阴霾的天空,一片灰黑,透着沉重的压抑,仿佛有人将墨水泼洒在了宣纸上,墨浸了苍穹,晕染出云层。
云层叠嶂,彼此交融,弥散出一道道绯红色的闪电,伴随着隆隆的雷声。
好似神灵低吼,在人间回荡。
,。血色的雨水,带着悲凉,落下凡尘。
大地朦胧,有一座废墟的城池,在昏红的血雨里沉默,毫无生气。
城内断壁残垣,万物枯败,随处可见坍塌的屋舍,以及一具具青黑色的尸体、碎肉,仿佛破碎的秋叶,无声凋零。
往日熙熙攘攘的街头,如今一片萧瑟。
曾经人来人往的沙土路,此刻再无喧闹。
只剩下与碎肉、尘土、纸张混在一起的血泥,分不出彼此,触目惊心。
不远,一辆残缺的马车,深陷在泥泞中,满是哀落,唯有车辕上一个被遗弃的兔子玩偶,挂在上面,随风飘摇。
白色的绒毛早已浸成了湿红,充满了阴森诡异。
浑浊的双瞳,似乎残留一些怨念,孤零零的望着前方斑驳的石块。
那里,趴着一道身影。
这是一个十三四岁的少年,衣着残破,满是污垢,腰部绑着一个破损的皮袋。
少年眯着眼睛,一动不动,刺骨的寒从四方透过他破旧的外衣,袭遍全身,渐渐带走他的体温。
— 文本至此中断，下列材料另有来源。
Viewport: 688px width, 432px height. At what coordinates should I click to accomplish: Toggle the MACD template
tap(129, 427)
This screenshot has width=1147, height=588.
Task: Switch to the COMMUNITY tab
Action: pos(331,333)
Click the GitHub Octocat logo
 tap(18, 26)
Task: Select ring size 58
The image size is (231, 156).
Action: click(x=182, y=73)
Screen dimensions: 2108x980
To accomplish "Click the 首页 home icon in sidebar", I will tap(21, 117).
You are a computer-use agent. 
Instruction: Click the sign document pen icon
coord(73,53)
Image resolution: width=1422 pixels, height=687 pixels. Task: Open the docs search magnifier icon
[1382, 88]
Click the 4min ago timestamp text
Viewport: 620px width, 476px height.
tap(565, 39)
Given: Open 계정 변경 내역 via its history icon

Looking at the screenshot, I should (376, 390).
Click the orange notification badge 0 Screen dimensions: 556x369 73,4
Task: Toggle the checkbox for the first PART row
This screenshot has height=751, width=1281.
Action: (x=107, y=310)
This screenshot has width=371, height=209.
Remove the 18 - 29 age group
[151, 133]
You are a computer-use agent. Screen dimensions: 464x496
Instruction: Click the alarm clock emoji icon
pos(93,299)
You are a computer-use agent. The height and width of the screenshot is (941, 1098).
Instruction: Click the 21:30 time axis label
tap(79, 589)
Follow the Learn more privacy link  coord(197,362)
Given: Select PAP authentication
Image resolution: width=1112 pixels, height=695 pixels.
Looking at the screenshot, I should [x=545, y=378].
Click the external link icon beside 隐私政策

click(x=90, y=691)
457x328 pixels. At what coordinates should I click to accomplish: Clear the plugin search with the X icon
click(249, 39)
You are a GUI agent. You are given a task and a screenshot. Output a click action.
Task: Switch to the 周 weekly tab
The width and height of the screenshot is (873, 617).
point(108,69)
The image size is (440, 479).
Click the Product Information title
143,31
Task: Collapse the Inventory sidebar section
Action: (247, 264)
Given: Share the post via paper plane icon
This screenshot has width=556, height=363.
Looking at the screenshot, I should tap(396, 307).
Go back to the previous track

可即便雨水落在脸上,他眼睛也不眨一下,鹰隼般冷冷的盯着远处。
顺着他目光望去,距离他七八丈远的位置,一只枯瘦的秃鹫,正在啃食一具野狗的腐尸,时而机警的观察四周。
似乎在这危险的废墟中,半点风吹草动,它就会瞬间腾空。
而少年如猎人一样,耐心的等待机会。
良久之后,机会到来,贪婪的秃鹫终于将它的头,完全没入野狗的腹腔内。
,,。,。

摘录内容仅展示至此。